By creating a giant colony beyond the Urals, unparalleled in world history, and populating it mainly with criminal elements, the Muscovite Tsardom and the Russian Empire laid a time bomb not only under their economy, but also under the very cultural code of the country.
This mine has already exploded several times and continues to explode time and time again.
Being a highly criminalised society from the very beginning of the Moscow Principality, with zero tolerance for torture and perceiving criminal practices as socially acceptable and even desirable, Russian society nevertheless had extensive cultural contacts with Europe, which acted as a brake on the further criminalisation of Russian society.
However, even broad segments of the population, who were also massively exiled ‘beyond the Ural Mountains’ and were not immersed in the criminal subculture, fell victim to the cultural influence of professional criminals and adopted the same principles of social existence as those of the criminal and prison hierarchies.
By maximally developing and expanding the internal colonial-penal ‘anti-Russia’, defining new and new categories of ‘exiles’ and new territories of exile, the Russian state gradually created a laboratory that eventually exploded, even before the establishment of Soviet power.
Russian society, already highly criminalised, was influenced by a criminal subculture nurtured over three centuries of exile and penal servitude, which programmed it for development and management only within the framework of informal criminal and prison traditions and norms.
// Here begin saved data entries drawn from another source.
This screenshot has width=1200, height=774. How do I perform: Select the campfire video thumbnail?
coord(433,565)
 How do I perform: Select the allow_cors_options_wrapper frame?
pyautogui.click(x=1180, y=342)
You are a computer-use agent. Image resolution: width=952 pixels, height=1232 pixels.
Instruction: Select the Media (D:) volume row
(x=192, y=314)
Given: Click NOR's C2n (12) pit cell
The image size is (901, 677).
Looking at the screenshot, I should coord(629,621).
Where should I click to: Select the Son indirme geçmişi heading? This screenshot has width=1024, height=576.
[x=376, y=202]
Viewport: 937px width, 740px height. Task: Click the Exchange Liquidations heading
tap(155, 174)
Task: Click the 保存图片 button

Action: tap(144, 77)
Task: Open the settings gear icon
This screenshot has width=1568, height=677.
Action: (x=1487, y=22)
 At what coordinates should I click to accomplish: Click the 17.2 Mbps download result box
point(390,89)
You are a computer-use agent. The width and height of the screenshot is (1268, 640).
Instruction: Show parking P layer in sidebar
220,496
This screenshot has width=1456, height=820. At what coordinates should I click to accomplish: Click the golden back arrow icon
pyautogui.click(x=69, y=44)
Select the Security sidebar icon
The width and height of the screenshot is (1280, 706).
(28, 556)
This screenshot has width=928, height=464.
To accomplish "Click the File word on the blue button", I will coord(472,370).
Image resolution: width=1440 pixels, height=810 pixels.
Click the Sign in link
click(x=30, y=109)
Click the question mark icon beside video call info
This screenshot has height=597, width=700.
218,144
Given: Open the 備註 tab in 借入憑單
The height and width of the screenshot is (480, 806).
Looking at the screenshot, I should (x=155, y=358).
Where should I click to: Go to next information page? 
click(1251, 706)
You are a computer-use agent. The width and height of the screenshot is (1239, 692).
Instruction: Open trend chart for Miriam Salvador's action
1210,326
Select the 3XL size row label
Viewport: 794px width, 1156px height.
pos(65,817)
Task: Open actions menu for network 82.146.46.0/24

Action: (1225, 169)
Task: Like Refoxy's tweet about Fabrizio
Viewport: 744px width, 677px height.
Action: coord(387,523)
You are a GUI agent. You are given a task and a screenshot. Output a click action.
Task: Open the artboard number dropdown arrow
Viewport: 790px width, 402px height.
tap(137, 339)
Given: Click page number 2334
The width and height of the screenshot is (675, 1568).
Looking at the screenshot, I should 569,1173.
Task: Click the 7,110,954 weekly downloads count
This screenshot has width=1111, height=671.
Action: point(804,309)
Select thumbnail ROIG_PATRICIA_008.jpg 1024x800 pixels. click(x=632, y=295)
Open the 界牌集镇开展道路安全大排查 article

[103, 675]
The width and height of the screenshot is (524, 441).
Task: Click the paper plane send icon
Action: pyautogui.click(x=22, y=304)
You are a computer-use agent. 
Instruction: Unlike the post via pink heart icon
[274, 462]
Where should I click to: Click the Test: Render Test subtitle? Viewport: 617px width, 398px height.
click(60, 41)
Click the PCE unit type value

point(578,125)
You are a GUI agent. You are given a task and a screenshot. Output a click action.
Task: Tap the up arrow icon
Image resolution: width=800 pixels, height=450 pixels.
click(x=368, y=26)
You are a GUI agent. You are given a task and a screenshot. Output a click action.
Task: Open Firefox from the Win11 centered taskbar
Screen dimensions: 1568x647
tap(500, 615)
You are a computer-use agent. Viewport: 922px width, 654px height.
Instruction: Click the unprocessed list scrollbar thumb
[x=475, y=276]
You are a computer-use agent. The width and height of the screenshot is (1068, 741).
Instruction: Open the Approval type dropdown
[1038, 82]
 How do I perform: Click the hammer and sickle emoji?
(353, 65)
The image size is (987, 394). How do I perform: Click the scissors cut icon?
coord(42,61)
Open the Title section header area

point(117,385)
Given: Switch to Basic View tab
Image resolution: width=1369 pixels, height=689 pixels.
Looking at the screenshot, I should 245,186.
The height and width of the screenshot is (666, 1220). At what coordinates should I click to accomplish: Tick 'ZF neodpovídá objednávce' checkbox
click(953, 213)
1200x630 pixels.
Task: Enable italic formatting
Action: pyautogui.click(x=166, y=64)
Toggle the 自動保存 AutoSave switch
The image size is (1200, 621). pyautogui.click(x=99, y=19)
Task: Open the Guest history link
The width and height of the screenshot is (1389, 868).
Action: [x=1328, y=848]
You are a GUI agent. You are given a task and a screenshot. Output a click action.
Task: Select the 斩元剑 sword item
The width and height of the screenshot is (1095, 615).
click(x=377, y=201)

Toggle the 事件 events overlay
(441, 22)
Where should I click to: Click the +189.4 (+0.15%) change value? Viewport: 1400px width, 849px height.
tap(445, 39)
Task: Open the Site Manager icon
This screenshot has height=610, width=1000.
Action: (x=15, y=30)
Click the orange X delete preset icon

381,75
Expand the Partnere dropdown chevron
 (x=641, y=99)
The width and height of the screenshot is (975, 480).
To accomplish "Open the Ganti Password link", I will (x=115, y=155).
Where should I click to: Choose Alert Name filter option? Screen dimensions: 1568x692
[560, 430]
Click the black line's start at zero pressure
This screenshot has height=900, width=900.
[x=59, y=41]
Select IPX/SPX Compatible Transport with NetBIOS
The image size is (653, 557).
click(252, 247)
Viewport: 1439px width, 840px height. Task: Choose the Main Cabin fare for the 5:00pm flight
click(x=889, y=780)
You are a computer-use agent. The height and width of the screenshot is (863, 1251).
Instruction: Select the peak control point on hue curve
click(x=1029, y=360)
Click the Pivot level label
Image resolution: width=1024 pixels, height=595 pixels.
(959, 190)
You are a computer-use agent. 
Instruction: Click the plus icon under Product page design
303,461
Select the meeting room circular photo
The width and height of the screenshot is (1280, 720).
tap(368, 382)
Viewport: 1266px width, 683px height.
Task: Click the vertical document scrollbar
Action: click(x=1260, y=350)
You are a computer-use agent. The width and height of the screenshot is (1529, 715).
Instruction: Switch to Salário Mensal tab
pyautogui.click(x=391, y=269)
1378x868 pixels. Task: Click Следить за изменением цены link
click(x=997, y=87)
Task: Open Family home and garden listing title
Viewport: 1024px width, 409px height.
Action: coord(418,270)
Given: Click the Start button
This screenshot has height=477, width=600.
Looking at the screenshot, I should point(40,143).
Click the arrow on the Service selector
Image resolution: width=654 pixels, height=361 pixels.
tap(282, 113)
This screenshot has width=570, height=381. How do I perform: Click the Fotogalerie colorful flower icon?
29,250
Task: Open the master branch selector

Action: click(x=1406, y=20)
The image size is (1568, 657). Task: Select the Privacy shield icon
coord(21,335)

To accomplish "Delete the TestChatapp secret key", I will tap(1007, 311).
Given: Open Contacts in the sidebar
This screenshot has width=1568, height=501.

The Soviet Gulag ensured a second explosion, and seems to have finally turned Russia into a prison state that can only be governed as a prison, and its citizens can only be governed as a collective of prisoners, as mentioned by the CPT in its 2025 Standard on informal prison hierarchies. In fact, Russia, having demonstratively set a course to withdraw from the European Convention for the Prevention of Torture, has declared prison-like conditions to be the main principle of state governance. Although the citizens of the ‘Wagner State’ themselves no longer have any particular objections to this.